Monday 6 August 2007

I called the council and the department of Pest Control arrived this morning. He drove a plain white van, obviously at pains to draw no attention to my shameful infestation. His van was even packed with plasterers gear for his covert operation. I found all this pointless discretion quite amusing so I cheerily opened the door and boomed loudly of MY FLEAS over his tiny frame. I'm done with shame and while enough remains to render me respectable and civic, I won't have anyone colluding with me over it. And if I sound pious it's probably the flagellating ecstasy of all my recent scratching.

Later, I found Gareth. He is always more agreeable in the kitchen which, in a phenomenological sense, he owns entirely and so I waited till I heard his delicate noises before I entered, pretending to huff and puff.

It's like working with a ghost, he said.

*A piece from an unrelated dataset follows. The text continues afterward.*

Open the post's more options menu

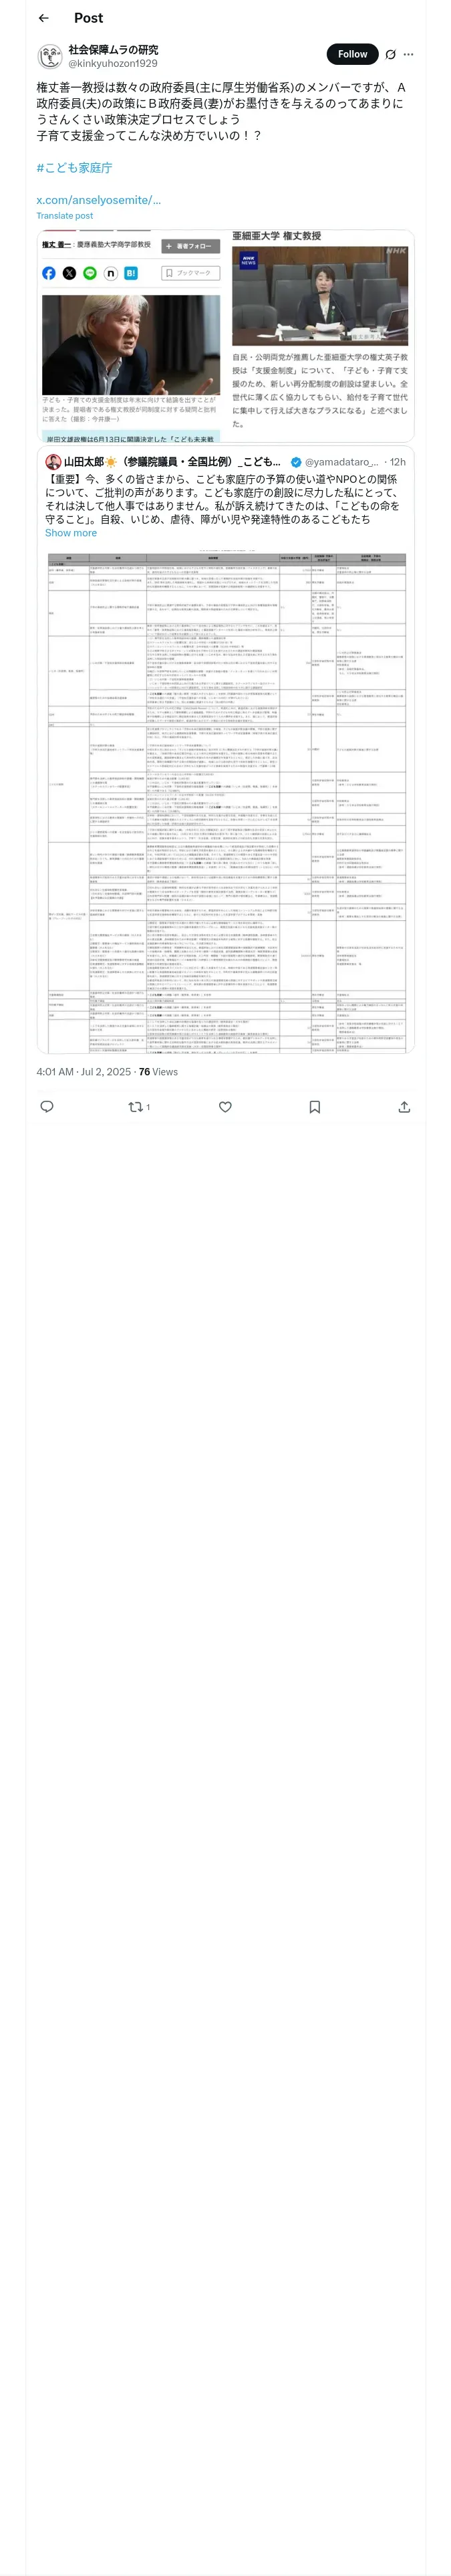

You don't talk to anyone. You don't debrief. Or come to meetings. Helen and Neil were in tears about it. (Helen and Neil! He's been bonding with them! My god I am out of it).

I intended some form of explanation but Gareth's overweening eyebrows, his subtle mocking of Helen and Neil, all of it hardened me again and I realised that I preferred the Gareth who slipped incisive little notes under people's doors. So I switched into a pitiful grandiosity.

I've had an offer. Basically, I 'm unsure what to do. Edinburgh university (why Edinburgh?) have offered me some lecturing. It'll mean leaving everything, leaving you lot etc etc

So Gareth and I bonded over my news and it was good because Gareth actually prefers having significant information he can pass on, irrespective of whether there is any actual truth in it, and so on the basis of this falsehood and a few inanities we were again the best of friends.

And god will bless the liar.

This evening a letter tells me I have, in fact, been offered a job.

It's like working with a ghost. How easily that slid into the unconscious. And how completely it'll ruin my sleep.